Bahkan, PP ‘Aisyiyah menginisiasi dan memrakarsai penyusunan buku Muslimah Berkemajuan: Sepenggal Riwayat Fatmawati dan Sejarah Muhammadiyah-‘Aisyiyah (2019) sebagai pernyataan kesyukuran dan sekaligus memberikan apresiasi kepada sosok Ibu Agung yang telah berjasa besar bagi bangsa Indonesia. Sosok dan kepribadian Fatmawati dapat dikatakan sebagai representasi dari “Muslimah Berkemajuan”—berasal dari idiom “Islam Berkemajuan” yang menjadi identitas gerakan Muhammadiyah.
Lahir pada hari Senin tanggal 5 Februari 1923 pukul 12.00 di sebuah rumah yang terletak di Pasar Marlo kota Bengkulu, Fatmawati adalah putri semata wayang dari Hasan Din dan Siti Chadijah (Fatmawati, 2016: 1-4). Ia tumbuh dan berkembang dalam keluarga dan lingkungan aktivis Muhammadiyah Bengkulu. Sang ayah sebagai Konsul Muhammadiyah, sedangkan sang ibu aktivis Aisyiyah.
Muslimah Berkemajuan
Proses habituasi di lingkungan keluarga dan masyarakat membentuk watak dan karakter Fatmawati sejak kecil hingga memasuki usia remaja. Masa pendidikannya sebelum di Holland Inlandsche School (HIS) Muhammadiyah Kebon Ros, ia sempat mengenyam pendidikan di HIS Peramuan.

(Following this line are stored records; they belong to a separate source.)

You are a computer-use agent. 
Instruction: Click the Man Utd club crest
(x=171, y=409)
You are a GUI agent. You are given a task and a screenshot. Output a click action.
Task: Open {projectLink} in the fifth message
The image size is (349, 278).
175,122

Meskipun berkali-kali pindah tempat, Fatmawati selalu melibatkan diri dalam organisasi Muhammadiyah, terutama lewat Nasyi’atul Aisyiyah (Kebon Ros, Curup, dan Kota Bengkulu).

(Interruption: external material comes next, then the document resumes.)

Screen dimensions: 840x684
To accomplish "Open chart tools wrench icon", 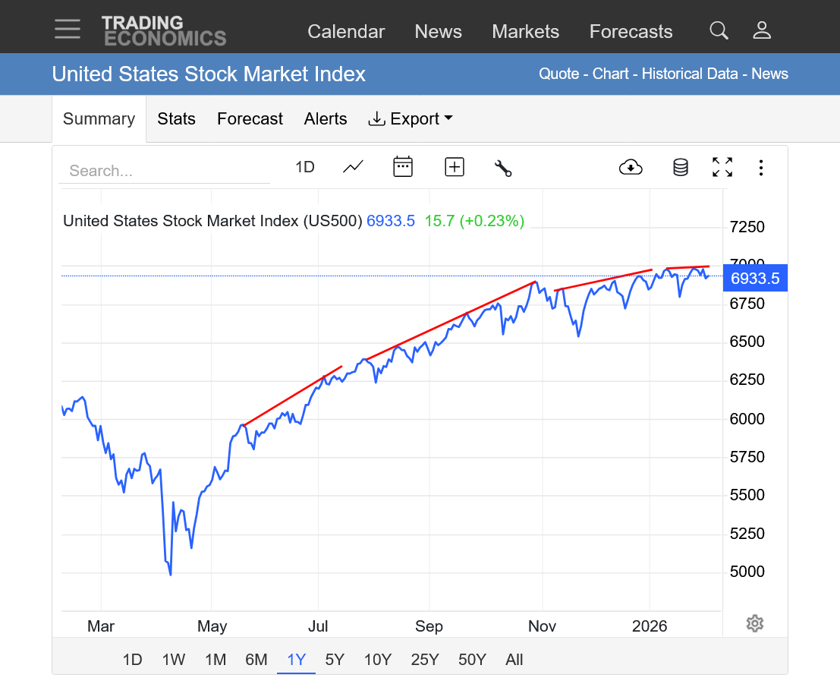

Fatmawati senantiasa berpartisipasi dalam berbagai pertemuan dan konferensi yang digelar Muhammadiyah setempat, terutama untuk mewakili NA. Ia terinspirasi dari semangat dan perjuangan para aktivis ‘Aisyiyah, sehingga ia memutuskan untuk terjun dalam kepengurusan NA. Dalam catatan hariannya ia menulis: “…berkat kemajuan yang dibawa oleh Muhammadiyah, aku ikut dalam kegiatan masyarakat, seperti yang dirindukan oleh RA Kartini bagi kaumnya,” tulisnya (lihat Fatmawati, Catatan Kecil Bersama Bung Karno, 2016, hlm. 18).

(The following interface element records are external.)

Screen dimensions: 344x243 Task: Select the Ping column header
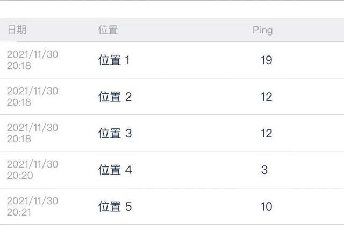coord(262,30)
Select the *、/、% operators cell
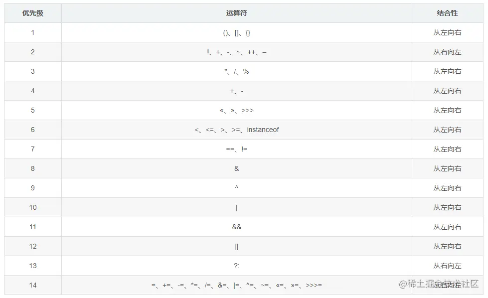This screenshot has height=298, width=488. [x=236, y=71]
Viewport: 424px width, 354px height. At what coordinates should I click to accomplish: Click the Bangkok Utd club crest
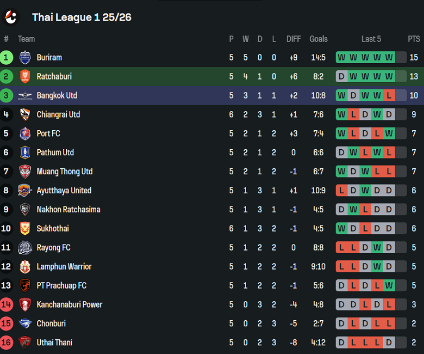coord(25,95)
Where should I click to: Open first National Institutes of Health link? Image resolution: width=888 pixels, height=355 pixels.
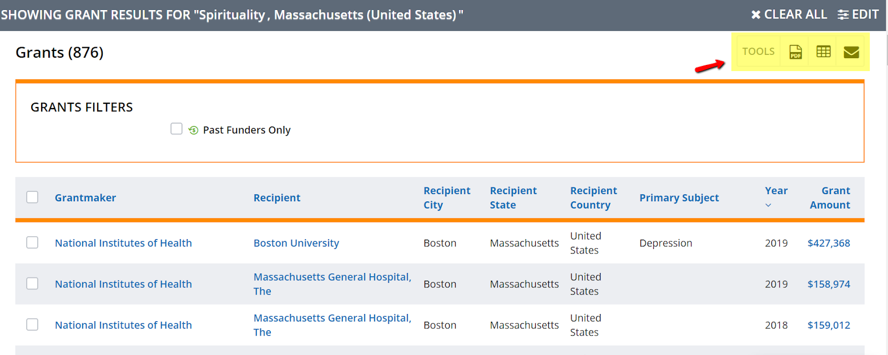[x=123, y=243]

Ia juga mengenal tokoh-tokoh pimpinan Aisyiyah yang telah menginspirasinya dalam memajukan gerakan perempuan. Ketika Konferensi Daerah Muhammadiyah digelar di Palembang pada 1936, ia memberi kesaksian dalam catatan hariannya, “…aku memperhatikan para peserta berdiskusi, dan mendengarkan pidato-pidato dari para pimpinan. Aku mengenal utusan dari Yogyakarta seperti Ibu Siti Munjiyah, Ibu Siti Hayinah, dan Siti Badilah Zuber. Meskipun kita baru saling bertemu dan berkenalan, namun aku merasa akrab dengan ibu-ibu peserta kongres seperti sudah bertahun-tahun berkenalan…” (hlm. 16). Internalisasi nilai-nilai Islam berkemajuan dalam diri Fatmawati telah telah membentuk karakter dan kepribadiannya hingga memasuki usia dewasa.
Bahkan, ketika ia menikah dengan Bung Karno, karakter dan kepribadian Muslimah berkemajuan tetap melekat dalam dirinya. Maka sudah sepentasnya ketika Pimpinan Pusat Aisyiyah mempersembahkan buku Muslimah Berkemajuan: Sepenggal Riwayat Fatmawati dan Sejarah Muhammadiyah-Aisyiyah. Merepresentasikan sosok putri Hasan Din sebagai Muslimah yang telah ditempa dalam habitus Muhammadiyah-Aisyiyah. Yaitu habitus yang dibentuk oleh nilai-nilai dan visi Islam berkemajuan dalam praktik keagamaan yang mencerahkan.